HIDDEN COSTS OF DIVORCE

June 13, 2011 § 4 Comments

John and Marsha have decided that they are tired of living in their own, personal soap opera, and they have agreed to an irreconcilable differences divorce.  It looks pretty simple:

Marsha will get the former marital residence.  It’s paid for and Marsha intends to stay there.  The house sustained some damage in a wind storm a couple of years ago, and the parties got $10,000 for repairs from insurance, but they spent it on a Hawaiian vacation, with a few days in Vegas on the way out, in an unsuccessful attempt at refreshing their marriage.  Marsha says she can get the repairs done or not because they don’t affect its habitability.  The roof needs replacing, but it’s been patched and doesn’t leak.  She says she’ll fix it if and when it leaks or when she sells the house, but she does not have the $6,000 it will cost right now.

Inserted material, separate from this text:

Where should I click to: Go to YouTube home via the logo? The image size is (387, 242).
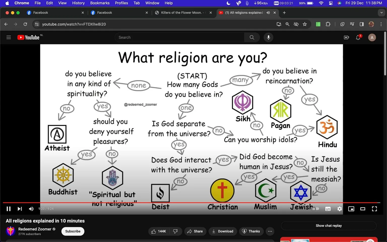click(x=28, y=37)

The parties own two adjoining commercial lots worth about $15,000 each.  Marsha has agreed to take the lot they purchased in John’s name in 1990 for $1,500 before Wal-Mart located down the street.  John will get the jointly-titled lot they purchased for $12,500 several years ago.  A car lot is expanding and has expressed an interest.  Marsha would like to settle the divorce as soon as possible so as to cash in.  Marsha owes $14,000 on her credit cards, and she’s behind in her payments, so she needs as much cash as she can get out of sale of the lot.

The parties will split the 1,000 shares of Wal-Mart stock that they accumulated through the years.  Marsha really doesn’t know much about stock, so John has generously agreed to divide the shares.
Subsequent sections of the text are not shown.